Where things become controversial is in the case of developing countries, where saving a child’s life might not have the same effect on reducing births overall. This might be true in the short term, and Roodman finds evidence to suggest this. A short term reduction in child mortality might not yield immediate results.

The issue might be more nuanced, however. Merely providing malaria interventions such as insecticide treated nets to prevent disease without increasing access to quality health services might lead to a situation where population increases quite rapidly. I would think that this might explain why some of the most malarious countries in the world are experience the most rapid population growth. Malawi would be an example.

The strategy, then, is incomplete and Roodman’s analysis might suggest that we need to take a holistic approach to include both malaria prevention and reproductive health services.

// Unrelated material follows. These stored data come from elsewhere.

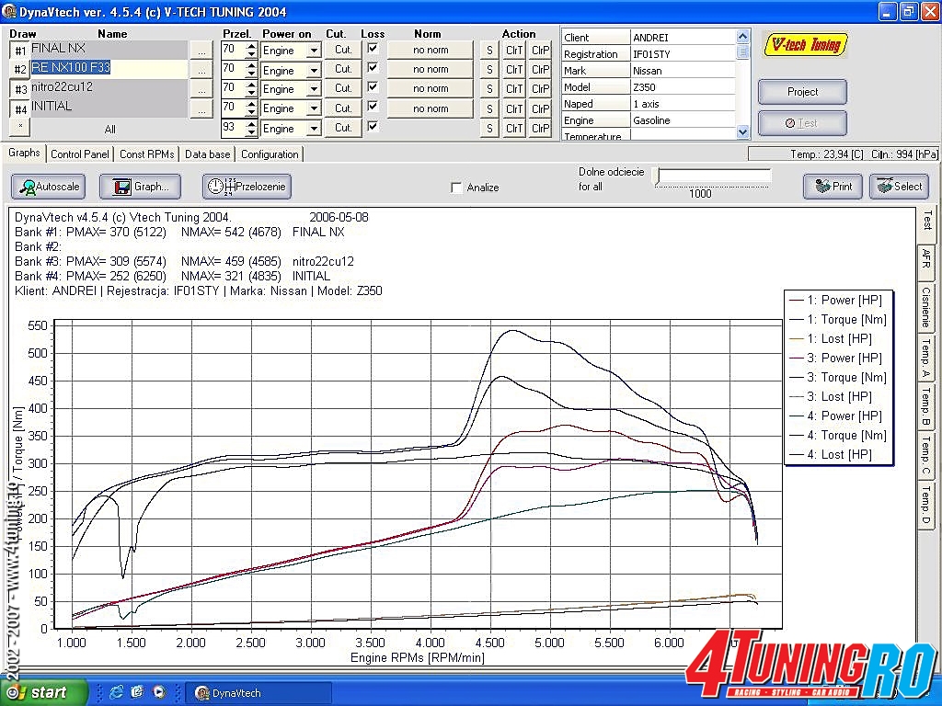Launch Internet Explorer from quick launch
This screenshot has height=706, width=942.
point(116,692)
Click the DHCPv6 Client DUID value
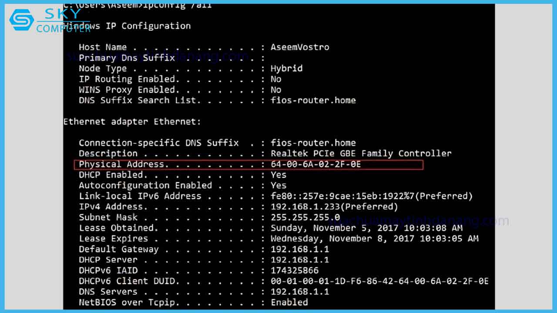The height and width of the screenshot is (313, 557). point(379,281)
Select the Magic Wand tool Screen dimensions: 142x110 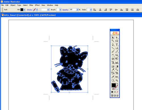pos(113,41)
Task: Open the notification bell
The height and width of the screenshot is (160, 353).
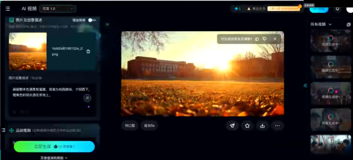Action: pyautogui.click(x=337, y=9)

I would, however, suggest that the problem is more complicated, particularly when reflecting on Kenya, where the most effective method of reducing fertility has probably been the imposition of school fees. The issue then isn’t merely a matter of saving kids and Depo shots, it’s also a matter of finances. If people can’t afford kids, they won’t have them, but the only way to arrive at economic barriers to reproduction is to have an economy, which is exactly what a country like Malawi doesn’t have.

I like to think that we are doing better now…..

Every once in a while, you run across something that just gives you the chills.

“A report presented to the World Health Organization (WHO) in 1948 states: “It is not enough to quote that about 3,000,000 deaths are caused yearly by malaria in the world, or that every year about 300,000,000 cases of malaria occur …… that malaria is prevalent in tropical and subtropical areas where food production and agricultural resources are potentially very high, and that, by affecting the mass of rural workers, it decreases their vitality and reduces their working capacity and thus hampers the exploitation of the natural resources of the country. At a time when the world is poor, it seems that control of malaria should be the first aim to achieve in order to increase agricultural output” (WHO, 1948).

Snow RW, Amratia P, Kabaria CW, Noor AM, Marsh K: The changing limits and incidence of malaria in Africa: 1939-2009. Adv Parasitol 2012, 78:169-262.